Reproduce verbatim every line of the records from the one containing "Open the 中文(zh_cn)" down to the one containing "should pyautogui.click(x=897, y=361).", with both of those lines included.

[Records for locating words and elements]
[start]
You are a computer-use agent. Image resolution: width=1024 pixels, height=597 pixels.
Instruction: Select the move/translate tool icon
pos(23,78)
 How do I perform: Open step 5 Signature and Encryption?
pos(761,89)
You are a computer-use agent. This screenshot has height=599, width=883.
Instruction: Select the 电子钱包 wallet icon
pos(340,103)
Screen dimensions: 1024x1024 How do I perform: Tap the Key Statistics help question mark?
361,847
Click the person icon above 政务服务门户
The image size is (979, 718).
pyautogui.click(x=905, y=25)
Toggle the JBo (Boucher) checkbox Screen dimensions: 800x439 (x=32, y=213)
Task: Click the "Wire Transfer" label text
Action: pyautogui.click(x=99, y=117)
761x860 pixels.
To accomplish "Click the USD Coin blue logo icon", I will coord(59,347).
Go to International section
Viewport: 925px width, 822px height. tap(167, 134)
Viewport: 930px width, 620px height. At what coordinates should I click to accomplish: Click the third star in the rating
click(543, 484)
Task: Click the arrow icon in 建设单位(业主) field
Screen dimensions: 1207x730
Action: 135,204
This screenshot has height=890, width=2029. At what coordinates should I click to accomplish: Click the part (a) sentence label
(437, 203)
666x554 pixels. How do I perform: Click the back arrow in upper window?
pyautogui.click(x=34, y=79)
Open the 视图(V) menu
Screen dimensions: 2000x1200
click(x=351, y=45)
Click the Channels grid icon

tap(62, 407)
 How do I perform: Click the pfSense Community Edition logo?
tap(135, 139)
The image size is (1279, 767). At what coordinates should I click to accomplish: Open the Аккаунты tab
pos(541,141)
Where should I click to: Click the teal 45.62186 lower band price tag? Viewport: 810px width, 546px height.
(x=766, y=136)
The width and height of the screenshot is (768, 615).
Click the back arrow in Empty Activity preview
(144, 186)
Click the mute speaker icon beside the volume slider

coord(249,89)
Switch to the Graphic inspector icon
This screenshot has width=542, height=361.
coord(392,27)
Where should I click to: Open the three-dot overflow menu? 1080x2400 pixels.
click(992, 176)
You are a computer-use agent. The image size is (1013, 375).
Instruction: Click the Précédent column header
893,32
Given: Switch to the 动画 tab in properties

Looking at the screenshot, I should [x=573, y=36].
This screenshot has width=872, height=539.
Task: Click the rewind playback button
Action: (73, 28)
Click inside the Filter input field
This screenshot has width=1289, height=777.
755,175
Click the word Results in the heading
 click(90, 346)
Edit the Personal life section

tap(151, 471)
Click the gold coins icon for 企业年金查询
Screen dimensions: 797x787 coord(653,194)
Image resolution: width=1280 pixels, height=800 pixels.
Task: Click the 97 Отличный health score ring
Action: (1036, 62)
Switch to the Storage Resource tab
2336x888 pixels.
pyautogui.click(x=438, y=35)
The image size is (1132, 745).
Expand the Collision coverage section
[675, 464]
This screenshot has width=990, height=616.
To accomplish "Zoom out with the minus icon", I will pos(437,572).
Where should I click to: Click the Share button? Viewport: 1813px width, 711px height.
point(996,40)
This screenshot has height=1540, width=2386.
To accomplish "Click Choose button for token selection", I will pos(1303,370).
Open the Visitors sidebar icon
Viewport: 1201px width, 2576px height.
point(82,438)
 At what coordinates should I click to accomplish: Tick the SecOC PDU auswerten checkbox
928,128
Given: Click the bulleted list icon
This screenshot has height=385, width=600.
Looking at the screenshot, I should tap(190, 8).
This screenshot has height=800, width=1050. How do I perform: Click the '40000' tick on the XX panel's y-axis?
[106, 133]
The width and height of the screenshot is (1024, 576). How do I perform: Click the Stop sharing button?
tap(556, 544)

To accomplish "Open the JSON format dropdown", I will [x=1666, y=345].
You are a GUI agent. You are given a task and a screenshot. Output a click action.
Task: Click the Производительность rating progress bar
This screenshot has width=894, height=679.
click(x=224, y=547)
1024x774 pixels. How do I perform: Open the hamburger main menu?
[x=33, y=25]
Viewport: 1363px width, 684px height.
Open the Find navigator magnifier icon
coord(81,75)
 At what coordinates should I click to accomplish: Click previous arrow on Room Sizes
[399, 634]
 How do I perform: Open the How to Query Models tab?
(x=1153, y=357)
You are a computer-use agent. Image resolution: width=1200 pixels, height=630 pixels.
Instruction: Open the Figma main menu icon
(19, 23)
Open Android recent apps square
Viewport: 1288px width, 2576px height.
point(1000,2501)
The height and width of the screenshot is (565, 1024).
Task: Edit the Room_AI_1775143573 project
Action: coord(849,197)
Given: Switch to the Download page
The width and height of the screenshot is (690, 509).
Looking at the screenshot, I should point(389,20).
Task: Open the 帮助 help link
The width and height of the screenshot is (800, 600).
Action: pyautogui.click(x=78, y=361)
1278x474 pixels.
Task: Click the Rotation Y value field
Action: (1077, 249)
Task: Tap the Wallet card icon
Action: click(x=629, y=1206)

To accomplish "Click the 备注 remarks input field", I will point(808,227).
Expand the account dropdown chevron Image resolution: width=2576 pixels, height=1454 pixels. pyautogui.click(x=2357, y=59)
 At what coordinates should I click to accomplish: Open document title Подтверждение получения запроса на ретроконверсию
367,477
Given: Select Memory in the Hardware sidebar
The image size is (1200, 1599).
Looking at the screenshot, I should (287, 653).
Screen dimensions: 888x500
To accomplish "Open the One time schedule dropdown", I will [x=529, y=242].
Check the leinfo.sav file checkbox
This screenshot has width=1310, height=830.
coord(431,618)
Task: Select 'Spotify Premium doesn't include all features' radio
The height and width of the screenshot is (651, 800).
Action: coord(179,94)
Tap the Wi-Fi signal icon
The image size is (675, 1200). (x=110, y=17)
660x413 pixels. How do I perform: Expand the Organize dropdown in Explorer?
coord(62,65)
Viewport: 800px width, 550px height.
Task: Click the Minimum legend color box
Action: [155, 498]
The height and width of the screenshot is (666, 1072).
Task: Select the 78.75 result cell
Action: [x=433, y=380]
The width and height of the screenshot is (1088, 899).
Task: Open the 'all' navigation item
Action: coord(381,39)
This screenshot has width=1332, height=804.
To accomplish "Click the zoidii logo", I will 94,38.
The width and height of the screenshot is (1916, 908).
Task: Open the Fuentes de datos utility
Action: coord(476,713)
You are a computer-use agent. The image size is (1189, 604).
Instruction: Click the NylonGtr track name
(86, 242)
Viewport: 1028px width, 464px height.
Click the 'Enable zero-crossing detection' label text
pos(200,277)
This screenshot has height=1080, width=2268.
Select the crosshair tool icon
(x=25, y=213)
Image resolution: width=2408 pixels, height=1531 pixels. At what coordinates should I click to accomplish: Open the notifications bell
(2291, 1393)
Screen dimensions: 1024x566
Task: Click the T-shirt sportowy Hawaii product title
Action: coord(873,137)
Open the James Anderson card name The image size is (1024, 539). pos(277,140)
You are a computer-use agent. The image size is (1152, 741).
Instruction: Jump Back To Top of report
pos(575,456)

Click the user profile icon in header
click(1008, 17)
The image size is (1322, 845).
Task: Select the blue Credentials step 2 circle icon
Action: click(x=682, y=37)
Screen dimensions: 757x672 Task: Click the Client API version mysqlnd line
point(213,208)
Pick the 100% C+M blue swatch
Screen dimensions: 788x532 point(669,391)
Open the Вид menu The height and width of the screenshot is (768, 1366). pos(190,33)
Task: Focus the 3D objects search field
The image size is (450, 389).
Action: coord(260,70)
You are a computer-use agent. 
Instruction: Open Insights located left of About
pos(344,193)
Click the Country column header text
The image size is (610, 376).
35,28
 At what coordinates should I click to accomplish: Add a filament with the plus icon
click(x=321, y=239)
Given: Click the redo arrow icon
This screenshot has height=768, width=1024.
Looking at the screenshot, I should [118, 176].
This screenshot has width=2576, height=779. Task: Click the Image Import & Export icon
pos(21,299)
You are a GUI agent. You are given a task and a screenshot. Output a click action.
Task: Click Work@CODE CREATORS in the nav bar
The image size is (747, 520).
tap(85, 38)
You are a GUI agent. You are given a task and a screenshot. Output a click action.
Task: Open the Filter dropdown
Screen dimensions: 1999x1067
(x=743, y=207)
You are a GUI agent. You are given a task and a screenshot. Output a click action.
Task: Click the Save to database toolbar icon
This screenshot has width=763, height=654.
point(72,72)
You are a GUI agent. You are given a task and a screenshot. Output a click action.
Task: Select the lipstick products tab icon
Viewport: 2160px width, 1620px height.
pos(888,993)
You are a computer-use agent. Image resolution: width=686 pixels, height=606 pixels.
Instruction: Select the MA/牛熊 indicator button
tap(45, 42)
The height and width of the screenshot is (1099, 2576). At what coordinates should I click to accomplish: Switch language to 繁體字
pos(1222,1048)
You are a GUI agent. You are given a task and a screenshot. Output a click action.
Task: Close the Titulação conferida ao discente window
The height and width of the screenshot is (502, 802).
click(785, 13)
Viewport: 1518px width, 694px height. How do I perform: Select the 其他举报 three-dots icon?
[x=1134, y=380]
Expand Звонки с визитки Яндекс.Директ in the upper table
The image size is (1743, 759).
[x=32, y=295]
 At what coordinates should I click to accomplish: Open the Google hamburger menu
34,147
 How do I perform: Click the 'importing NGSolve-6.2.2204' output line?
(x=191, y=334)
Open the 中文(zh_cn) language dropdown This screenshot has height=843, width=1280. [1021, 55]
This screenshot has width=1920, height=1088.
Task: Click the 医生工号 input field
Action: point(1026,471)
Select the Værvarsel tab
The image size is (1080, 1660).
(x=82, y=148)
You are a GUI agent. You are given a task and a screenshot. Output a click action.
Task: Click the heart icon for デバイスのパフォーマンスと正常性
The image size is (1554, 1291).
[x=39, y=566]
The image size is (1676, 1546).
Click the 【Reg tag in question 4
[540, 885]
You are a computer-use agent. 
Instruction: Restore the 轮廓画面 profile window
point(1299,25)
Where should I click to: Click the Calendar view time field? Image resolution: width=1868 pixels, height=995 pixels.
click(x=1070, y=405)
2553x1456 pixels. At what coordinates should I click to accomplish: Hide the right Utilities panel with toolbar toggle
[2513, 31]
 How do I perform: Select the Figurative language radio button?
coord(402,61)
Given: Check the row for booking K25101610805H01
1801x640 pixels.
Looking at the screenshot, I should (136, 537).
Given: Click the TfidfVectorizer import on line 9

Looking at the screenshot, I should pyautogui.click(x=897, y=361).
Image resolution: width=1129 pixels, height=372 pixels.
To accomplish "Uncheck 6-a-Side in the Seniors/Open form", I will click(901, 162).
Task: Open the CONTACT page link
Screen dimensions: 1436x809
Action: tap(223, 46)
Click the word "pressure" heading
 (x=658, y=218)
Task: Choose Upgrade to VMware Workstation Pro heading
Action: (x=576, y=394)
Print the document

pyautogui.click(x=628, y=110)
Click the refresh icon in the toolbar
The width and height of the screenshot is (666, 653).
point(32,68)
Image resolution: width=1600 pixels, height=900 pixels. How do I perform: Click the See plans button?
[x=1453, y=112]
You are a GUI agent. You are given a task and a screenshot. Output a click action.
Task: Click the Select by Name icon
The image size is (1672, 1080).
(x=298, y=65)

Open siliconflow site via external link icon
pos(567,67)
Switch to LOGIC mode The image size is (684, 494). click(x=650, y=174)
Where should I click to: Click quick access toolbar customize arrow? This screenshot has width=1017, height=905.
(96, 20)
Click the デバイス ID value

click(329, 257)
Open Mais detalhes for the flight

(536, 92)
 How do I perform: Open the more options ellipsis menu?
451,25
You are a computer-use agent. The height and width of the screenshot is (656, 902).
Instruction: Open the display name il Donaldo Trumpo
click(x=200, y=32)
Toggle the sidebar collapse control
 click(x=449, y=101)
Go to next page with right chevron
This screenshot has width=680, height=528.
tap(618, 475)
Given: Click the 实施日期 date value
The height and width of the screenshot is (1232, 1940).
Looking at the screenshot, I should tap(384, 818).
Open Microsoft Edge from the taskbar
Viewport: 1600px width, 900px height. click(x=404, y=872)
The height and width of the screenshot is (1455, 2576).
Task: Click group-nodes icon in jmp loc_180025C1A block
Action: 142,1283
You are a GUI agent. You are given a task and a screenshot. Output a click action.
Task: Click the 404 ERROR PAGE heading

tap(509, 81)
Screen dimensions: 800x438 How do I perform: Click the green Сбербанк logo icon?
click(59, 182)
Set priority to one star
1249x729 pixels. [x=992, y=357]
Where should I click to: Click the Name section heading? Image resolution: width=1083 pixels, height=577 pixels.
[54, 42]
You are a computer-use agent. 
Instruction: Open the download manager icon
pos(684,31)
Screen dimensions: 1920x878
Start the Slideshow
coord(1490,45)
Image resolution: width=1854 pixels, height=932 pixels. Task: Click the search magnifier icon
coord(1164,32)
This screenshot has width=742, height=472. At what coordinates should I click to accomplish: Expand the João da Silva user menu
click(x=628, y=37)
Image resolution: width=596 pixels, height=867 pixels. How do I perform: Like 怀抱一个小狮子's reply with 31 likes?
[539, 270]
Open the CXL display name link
[end]
Result:
Open the 中文(zh_cn) language dropdown This screenshot has height=843, width=1280. [1021, 55]
This screenshot has width=1920, height=1088.
Task: Click the 医生工号 input field
Action: point(1026,471)
Select the Værvarsel tab
The image size is (1080, 1660).
(x=82, y=148)
You are a GUI agent. You are given a task and a screenshot. Output a click action.
Task: Click the heart icon for デバイスのパフォーマンスと正常性
The image size is (1554, 1291).
[x=39, y=566]
The image size is (1676, 1546).
Click the 【Reg tag in question 4
[540, 885]
You are a computer-use agent. 
Instruction: Restore the 轮廓画面 profile window
point(1299,25)
Where should I click to: Click the Calendar view time field? Image resolution: width=1868 pixels, height=995 pixels.
click(x=1070, y=405)
2553x1456 pixels. At what coordinates should I click to accomplish: Hide the right Utilities panel with toolbar toggle
[2513, 31]
 How do I perform: Select the Figurative language radio button?
coord(402,61)
Given: Check the row for booking K25101610805H01
1801x640 pixels.
Looking at the screenshot, I should (136, 537).
Given: Click the TfidfVectorizer import on line 9

Looking at the screenshot, I should pyautogui.click(x=897, y=361).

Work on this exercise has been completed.